Sehr geehrte Ratsuchende,
Ihr Einwand, dass die Bestimmung des Einkommens nicht nachvollzogen werden kann, ist verständlich und berechtigt, denn es ist tatsächlich nirgendwo im Gesetz abschließend und eindeutig geregelt, wie dieses tatsächlich zu bestimmen ist. Maßgebend ist aber nicht die Verwaltungspraxis, sondern die aufgrund einer rechtmäßigen, gesetzlichen Ermächtigungsgrundlage erlassene Rechtsverordnung (welche generell nicht übergeordnetem Recht entgegen stehen darf).
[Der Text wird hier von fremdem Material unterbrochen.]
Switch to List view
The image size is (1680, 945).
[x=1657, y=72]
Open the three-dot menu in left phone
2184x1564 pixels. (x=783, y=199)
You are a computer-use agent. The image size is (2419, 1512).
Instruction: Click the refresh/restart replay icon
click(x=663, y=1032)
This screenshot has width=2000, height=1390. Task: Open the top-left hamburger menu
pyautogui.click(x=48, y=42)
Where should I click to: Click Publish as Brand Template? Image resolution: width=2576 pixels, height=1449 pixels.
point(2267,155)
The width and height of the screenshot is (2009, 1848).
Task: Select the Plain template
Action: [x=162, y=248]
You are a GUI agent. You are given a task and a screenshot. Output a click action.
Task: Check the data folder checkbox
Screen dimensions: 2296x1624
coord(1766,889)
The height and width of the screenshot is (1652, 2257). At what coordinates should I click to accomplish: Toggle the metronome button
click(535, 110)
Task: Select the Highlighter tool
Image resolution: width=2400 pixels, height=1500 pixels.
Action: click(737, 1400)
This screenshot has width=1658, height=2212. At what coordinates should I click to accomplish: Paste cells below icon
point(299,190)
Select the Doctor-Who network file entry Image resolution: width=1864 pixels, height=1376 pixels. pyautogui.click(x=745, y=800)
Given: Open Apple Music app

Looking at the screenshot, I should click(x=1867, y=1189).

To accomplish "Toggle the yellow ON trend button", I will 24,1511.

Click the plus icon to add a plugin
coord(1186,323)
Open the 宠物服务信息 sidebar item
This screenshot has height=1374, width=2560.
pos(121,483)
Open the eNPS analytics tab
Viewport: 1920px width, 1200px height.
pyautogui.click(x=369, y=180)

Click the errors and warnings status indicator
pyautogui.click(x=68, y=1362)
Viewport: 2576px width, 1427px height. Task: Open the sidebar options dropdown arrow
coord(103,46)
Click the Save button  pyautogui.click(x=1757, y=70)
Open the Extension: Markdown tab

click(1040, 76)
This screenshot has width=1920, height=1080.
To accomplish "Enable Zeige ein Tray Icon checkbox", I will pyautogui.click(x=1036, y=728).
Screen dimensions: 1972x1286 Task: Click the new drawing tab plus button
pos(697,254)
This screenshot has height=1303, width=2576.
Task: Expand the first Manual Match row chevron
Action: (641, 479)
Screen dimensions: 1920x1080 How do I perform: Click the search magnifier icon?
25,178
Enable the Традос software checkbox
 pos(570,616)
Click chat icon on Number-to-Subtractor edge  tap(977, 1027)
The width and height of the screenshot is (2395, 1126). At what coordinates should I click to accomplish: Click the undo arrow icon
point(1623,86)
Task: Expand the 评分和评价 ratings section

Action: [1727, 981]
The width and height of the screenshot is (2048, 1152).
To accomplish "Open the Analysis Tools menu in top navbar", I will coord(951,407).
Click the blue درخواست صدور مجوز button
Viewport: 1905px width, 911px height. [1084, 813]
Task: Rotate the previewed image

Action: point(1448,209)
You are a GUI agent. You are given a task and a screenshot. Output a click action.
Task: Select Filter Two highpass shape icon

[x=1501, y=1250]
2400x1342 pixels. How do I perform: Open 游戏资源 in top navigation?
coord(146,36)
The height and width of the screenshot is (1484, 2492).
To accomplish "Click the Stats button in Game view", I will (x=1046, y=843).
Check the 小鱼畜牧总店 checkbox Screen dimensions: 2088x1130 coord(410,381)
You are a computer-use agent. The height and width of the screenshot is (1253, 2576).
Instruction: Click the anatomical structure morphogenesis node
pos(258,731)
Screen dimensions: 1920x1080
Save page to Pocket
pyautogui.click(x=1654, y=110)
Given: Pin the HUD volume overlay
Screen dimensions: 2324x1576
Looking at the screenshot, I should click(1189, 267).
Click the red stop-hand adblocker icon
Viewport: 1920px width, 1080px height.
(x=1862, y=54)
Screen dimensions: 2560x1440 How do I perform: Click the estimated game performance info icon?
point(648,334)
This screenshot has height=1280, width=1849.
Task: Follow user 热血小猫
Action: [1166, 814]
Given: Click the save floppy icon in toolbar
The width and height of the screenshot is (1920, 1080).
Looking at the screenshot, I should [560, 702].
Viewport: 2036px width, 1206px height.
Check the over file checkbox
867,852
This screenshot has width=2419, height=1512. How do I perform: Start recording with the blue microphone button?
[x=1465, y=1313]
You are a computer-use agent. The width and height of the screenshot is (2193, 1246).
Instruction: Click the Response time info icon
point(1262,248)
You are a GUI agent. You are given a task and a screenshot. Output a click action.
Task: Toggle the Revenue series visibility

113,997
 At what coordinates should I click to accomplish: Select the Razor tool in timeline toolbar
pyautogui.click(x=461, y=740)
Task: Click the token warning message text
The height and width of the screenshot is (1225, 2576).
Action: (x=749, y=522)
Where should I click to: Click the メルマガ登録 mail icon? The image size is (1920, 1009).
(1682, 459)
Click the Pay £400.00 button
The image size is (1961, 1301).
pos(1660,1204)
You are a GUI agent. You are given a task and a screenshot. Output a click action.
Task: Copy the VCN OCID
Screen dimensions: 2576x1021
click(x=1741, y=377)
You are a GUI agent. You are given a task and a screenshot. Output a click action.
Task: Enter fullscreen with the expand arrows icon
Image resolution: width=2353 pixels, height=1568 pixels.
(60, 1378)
In Deutschland gilt nach Grundgesetz die Gewaltenteilung Legislative, Exekutive und Jurisdiktion und grundsätzlich ist in einer Ermächtigungsgrundlage zum Erlass einer Verordnung alles Wesentliche in dem Gesetz selbst zu regeln (d.h. hier BVG oder direkt OEG), siehe hierzu Art. 80 GG
. Hinsichtlich der Ermächtigungsgrundlage ist insoweit bereits bezweifelt worden, ob die Ermächtigungsgrundlage im BVG zum Erlass der AusglV mangels Vorgaben überhaupt verfassungsgemäß ist. Ich verweise hierzu z.B. auf ein Urteil des Sozialgerichts Stuttgart vom 07.05.2009, Az. S 6 VS 467/08
. Falls hier nicht eine automatische Verlinkung bei Einstellung der Antwort erfolgen sollte, finden Sie die Entscheidung unter folgender URL:
http://www.sozialgerichtsbarkeit.de/sgb/esgb/show.php?modul=esgb&id=90077&s0=%A7%2033%20Abs.%205%20BVG&s1=Einkommen&s2=&words=&sensitive=
Vielmehr hat hier der Gesetzgeber die Bestimmung des Einkommensbegriffs durch die Ermächtigungsgrundlage im Gesetz dem Verordnungsgeber komplett überlassen. Darüber hinaus lässt aber auch die AusglV selbst diverse Fragen bei der Bestimmung des Einkommens einfach offen.
Wesentlich differenzierter sind z.B. die Bestimmungen zum Begriff des Einkommens im Sinne des Berufsschadensausgleichs (§ 30 Abs. 3 - 16 BVG) und diesbezüglicher Verordnung geregelt, aber auch hier gibt es diverse Einzelstreitigkeiten.
Wie die Kollegin Ziegler bereits erklärt hat, handelt es sich hier um eine schwierige und komplexe Materie, welche nicht in einem Forum wie diesem abschließend geklärt werden kann.
Selbstverständlich ist das regionale Amt verpflichtet, Ihnen die Berechnung zu erläutern. Bitte beachten Sie aber die Rechtsmittelfrist von einem Monat. Vorsorglich sollten Sie, wenn die Klärung der Berechnung nicht rechtzeitig abschließend geklärt werden kann, fristwahrend Widerspruch einlegen, welcher dann später gegebenenfalls auch wieder zurück genommen werden könnte.
Hinsichtlich des zu berücksichtigenden gegenwärtigen Einkommens während des Bezuges von Krankengeld möchte ich ergänzend noch auf § 33 Abs. 2 BVG hinweisen, welcher bestimmt, dass bei dem Bezug von Krankengeld als Einkünfte aus gegenwärtiger Erwerbstätigkeit das Bruttoeinkommen gilt, das der Berechnung dieser Leistung zu Grunde liegt und nicht etwa das Krankengeld selbst!
Mit freundlichen Grüßen
Britta Möhlenbrock
Rechtsanwältin
Internet: www.ra-moehlenbrock.de
Email: info@ra-moehlenbrock.de
Nach BVG ist aber zumindest immer das aktuelle Einkommen auf die Ausgleichsrente anzurechnen, das heißt diese ist veränderlich und bei Ihnen kommt erschwerend hinzu, dass die Einkommensanrechnung über diverse Jahre zu berechnen war.